Mr Bullard said: "When I started, I had no job. This place gave me an opportunity and I've been here ever since.
"I get to do jobs in people's gardens around the area and it's great seeing the end result. This is now an option for me for the future."
Also now a staff member at the allotment is Steve Girling, 33. He was referred to the allotment by the Job Centre as a volunteer but soon developed the skills to become the site supervisor.
Mr Girling, 33, said: "I just love being outside. I've learnt new skills like building summer houses and sheds - that has been a highlight.
"I get here an hour early every morning. I just love it."
As well as providing employability skills workshops, Good to Grow also hosts lessons on animal handling.
Ian Gibson, 52, and Marina Nunes, 49, were in charge of socialising guinea pigs and rabbits at the allotment.
Ms Nunes said: "We have been taking the animal care course for the past two weeks and they have been brilliant.
"As well as clearing out huts and feeding the animals, we've spent some time helping the guinea pigs adjust to people. At first, they didn't like being touched but now they are much more comfortable."
Mr Gibson added: "We like all the animals here, but the guinea pigs are our main focus. We've been told ferrets will be coming to the place as well, and we're looking forward to that."
Good to Grow is also hosting students from Ormiston Venture Academy for work experience. Under the tutelage of resident shepherd Dev Presland, the students were informed about the ins and outs of sheep rearing.
Mr Presland said: "You get to work with the animals and we're always bringing more. It's great to teach younger people about the woolly things out in the field and show them how to handle, weigh and how to act around different types of animals."
The allotment will be taking part in the Great Yarmouth Arts Festival in July, they will also be hosting a free-to-attend jumble sale on July 23 and will be hosting summer holiday workshops for school children.
Ms Cordiner-Achenbach said: "Hard work has made this possible. We're proud of our community of all ages, abilities and backgrounds who have put this together.
"Since Covid, people want to feel the grass under their feet and have that contact with other people and animals.
"We want people to have that ownership of their space."

Aim of the task: In the text about the Good to Grow allotment, what referred Steve Girling to the allotment as a volunteer?

Source data:
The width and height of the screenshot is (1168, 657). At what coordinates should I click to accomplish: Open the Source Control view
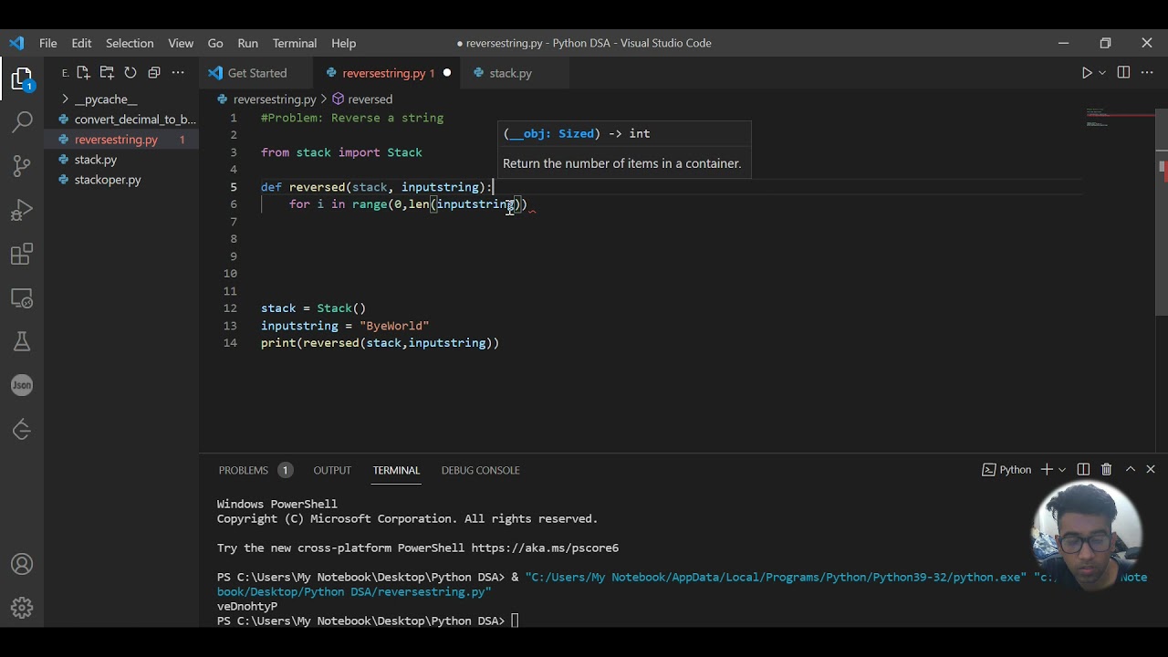pyautogui.click(x=22, y=165)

Exercise result: The Job Centre